:: RECORDS TO PROCESS ::
================

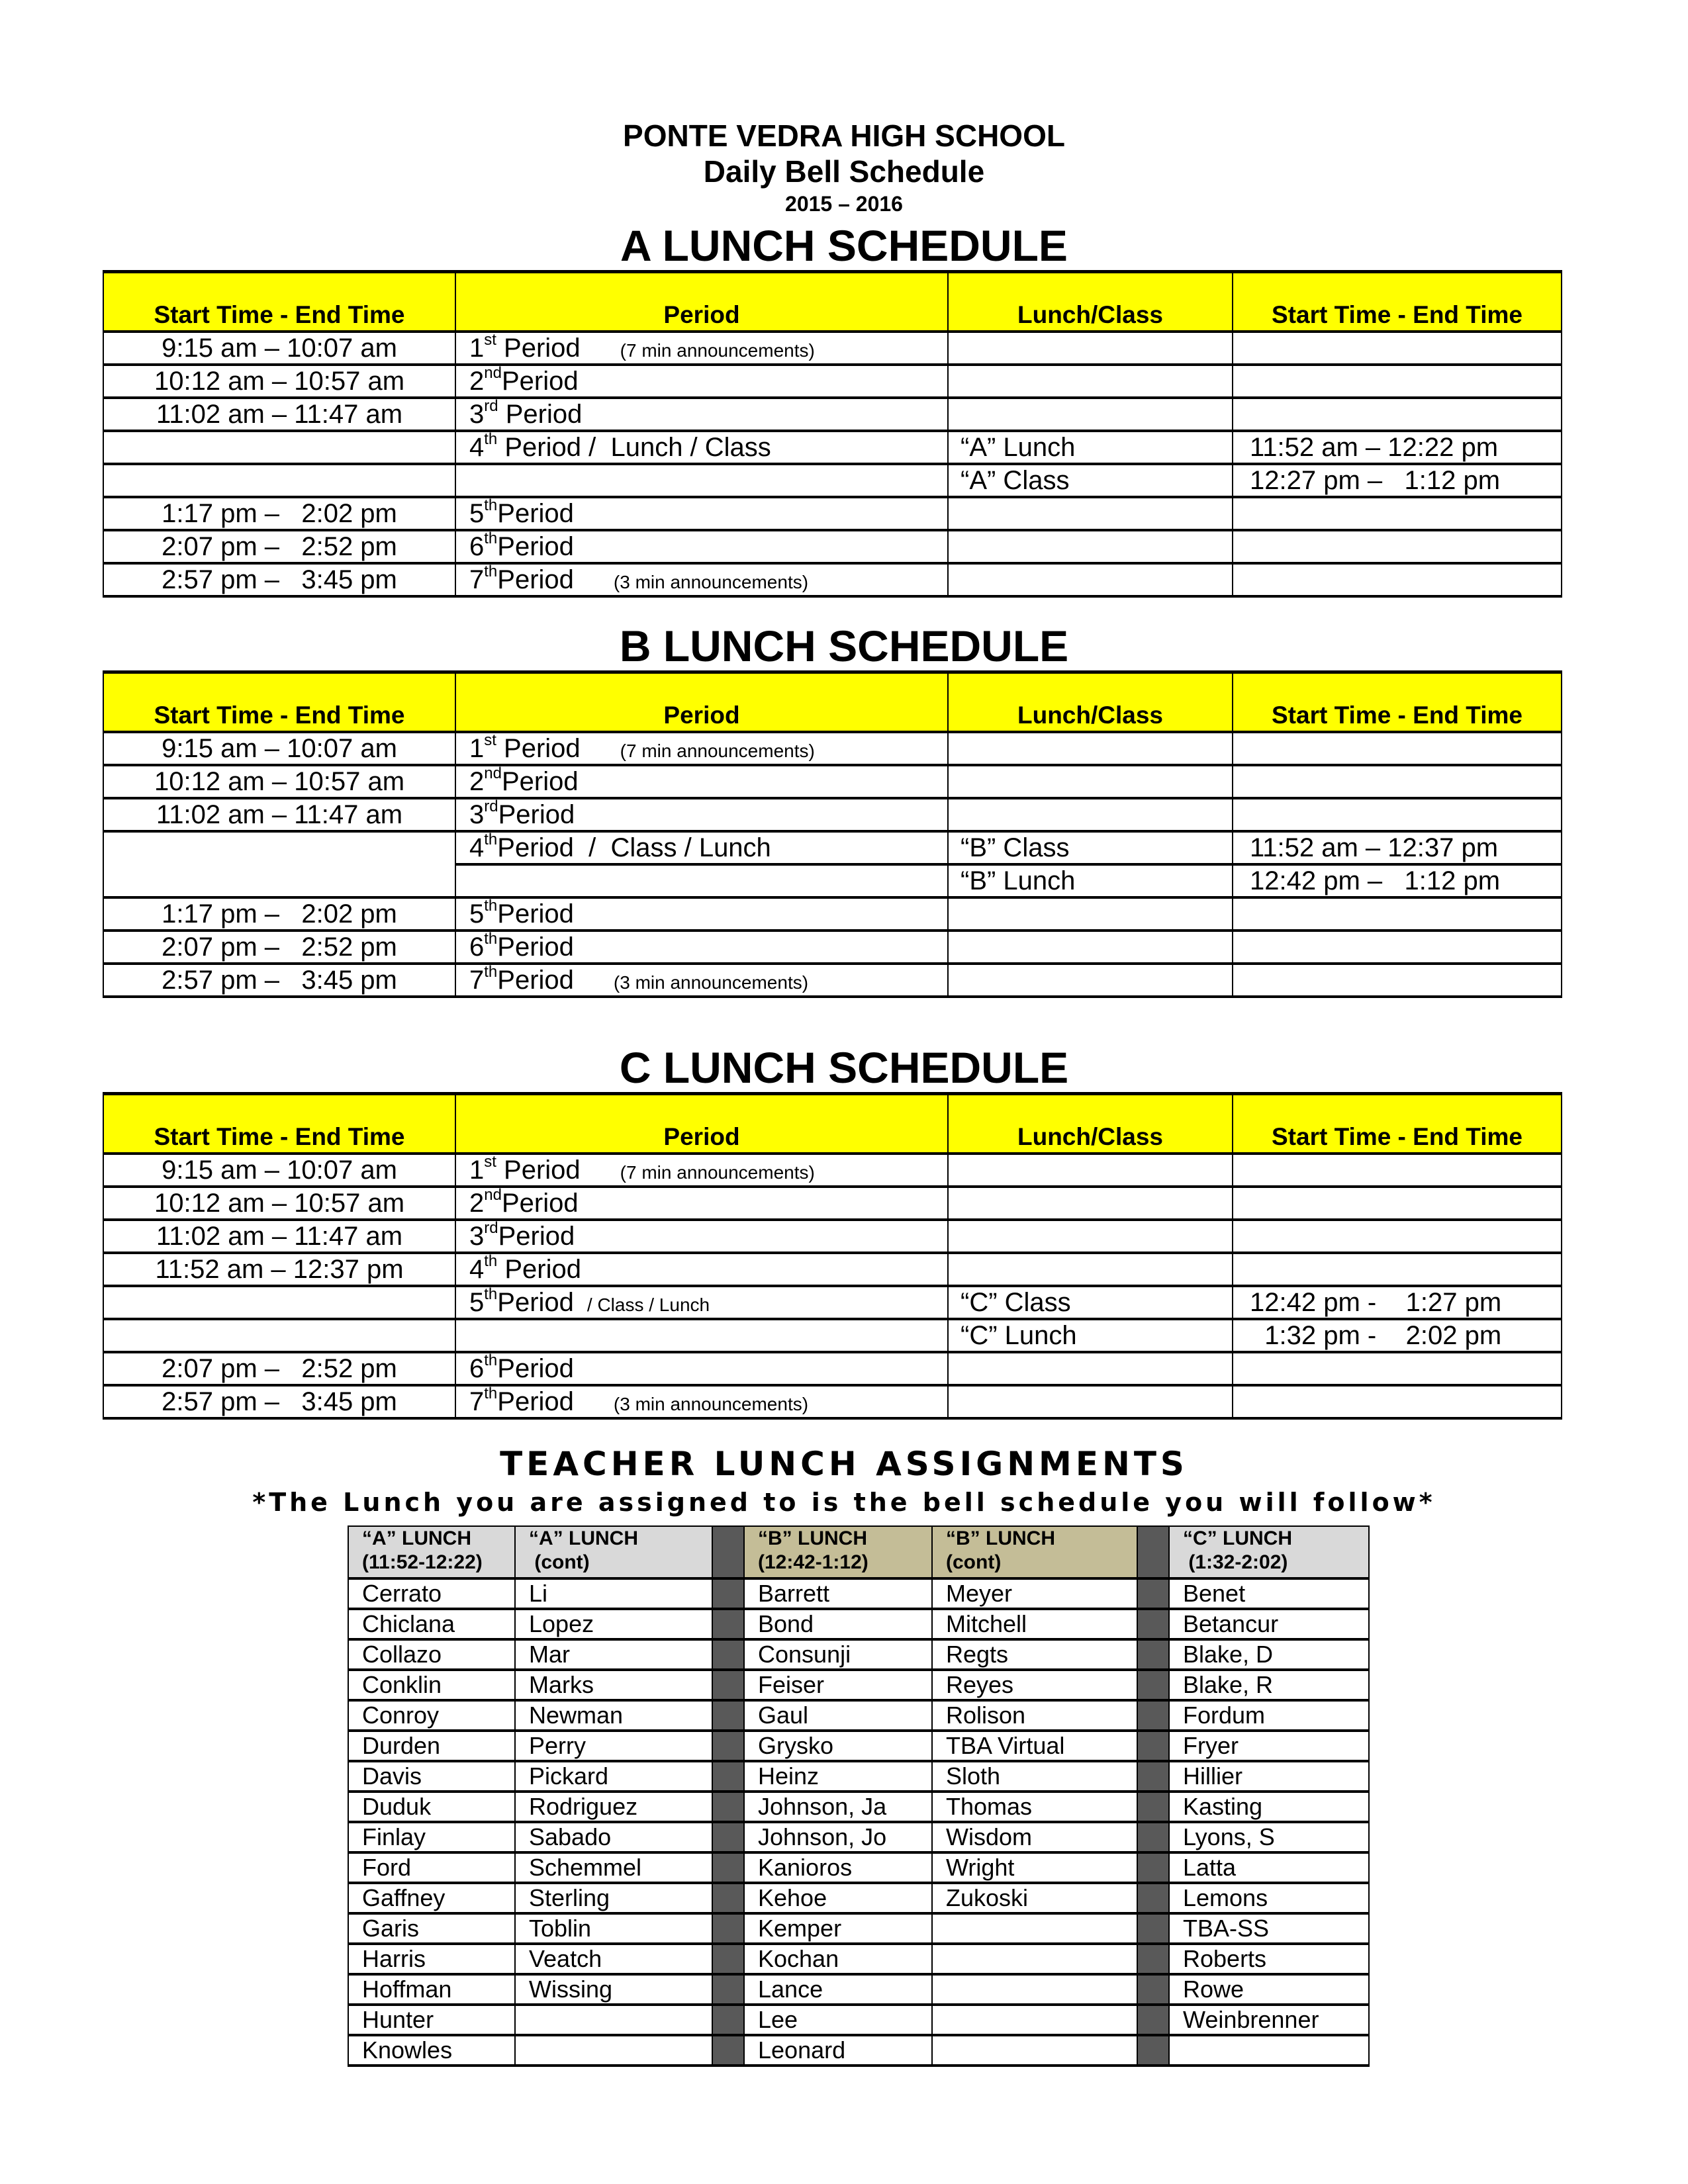 Image resolution: width=1688 pixels, height=2184 pixels. What do you see at coordinates (844, 172) in the screenshot?
I see `document-subtitle: Daily Bell Schedule` at bounding box center [844, 172].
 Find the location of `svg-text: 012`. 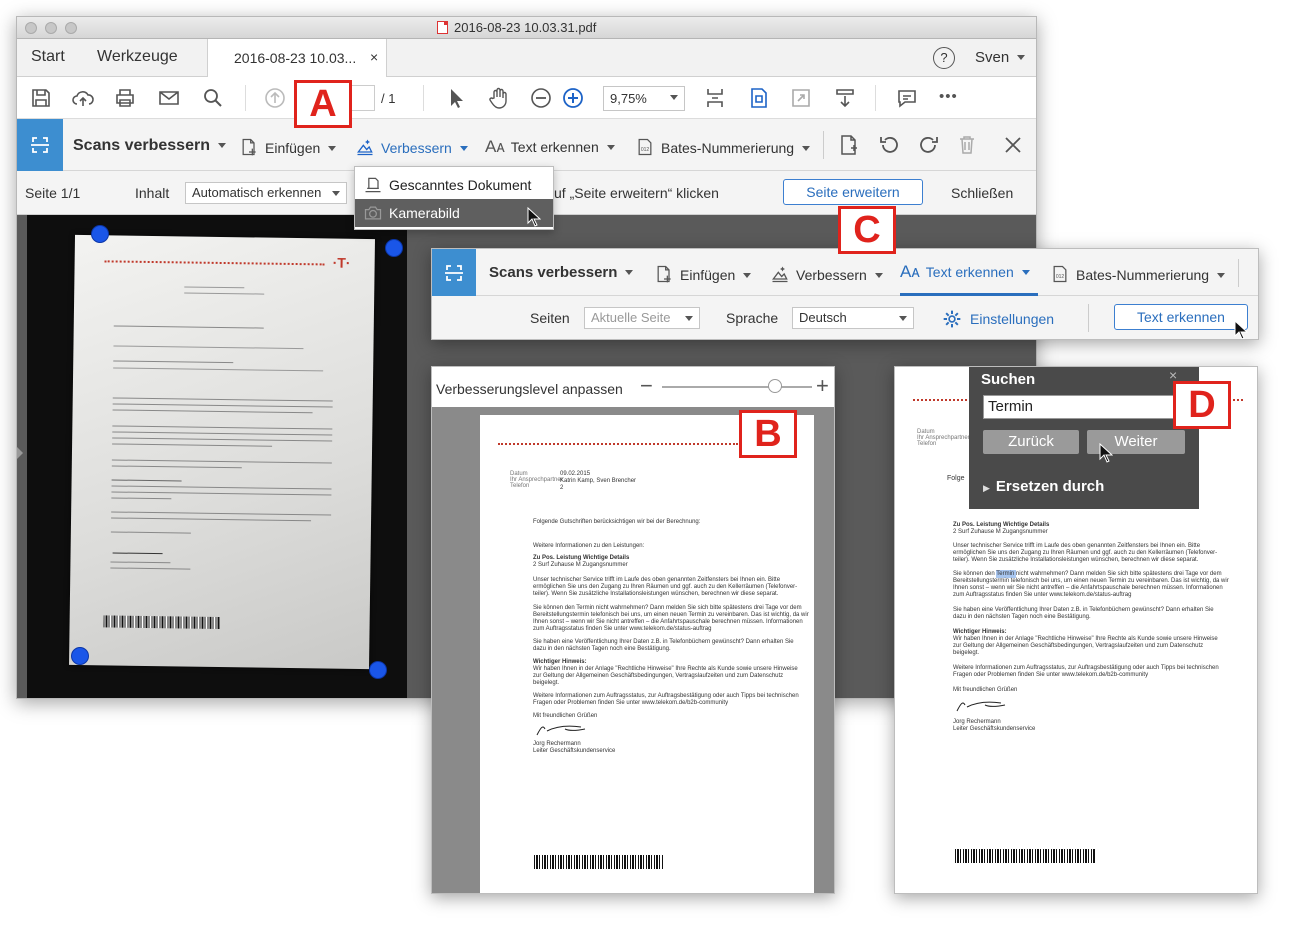

svg-text: 012 is located at coordinates (646, 150).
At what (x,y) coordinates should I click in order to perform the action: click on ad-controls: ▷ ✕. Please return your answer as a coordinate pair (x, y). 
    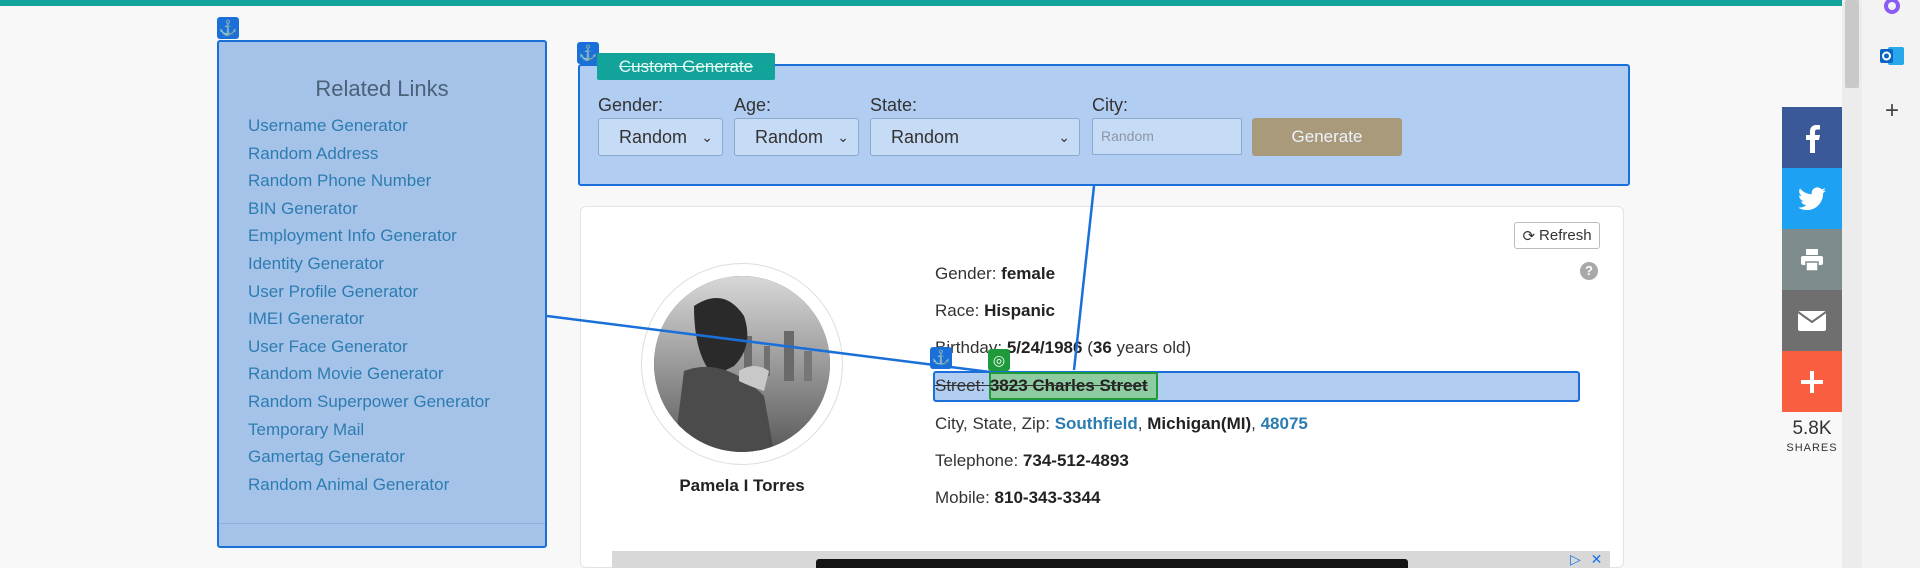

================

:: AIM OF THE TASK ::
Reproduce every line of the records above word for word, leaving out the pictures.

:: RESULT ::
 Image resolution: width=1688 pixels, height=2184 pixels. What do you see at coordinates (844, 172) in the screenshot?
I see `document-subtitle: Daily Bell Schedule` at bounding box center [844, 172].
 Find the location of `svg-text: 012`. 

svg-text: 012 is located at coordinates (646, 150).
At what (x,y) coordinates should I click in order to perform the action: click on ad-controls: ▷ ✕. Please return your answer as a coordinate pair (x, y). 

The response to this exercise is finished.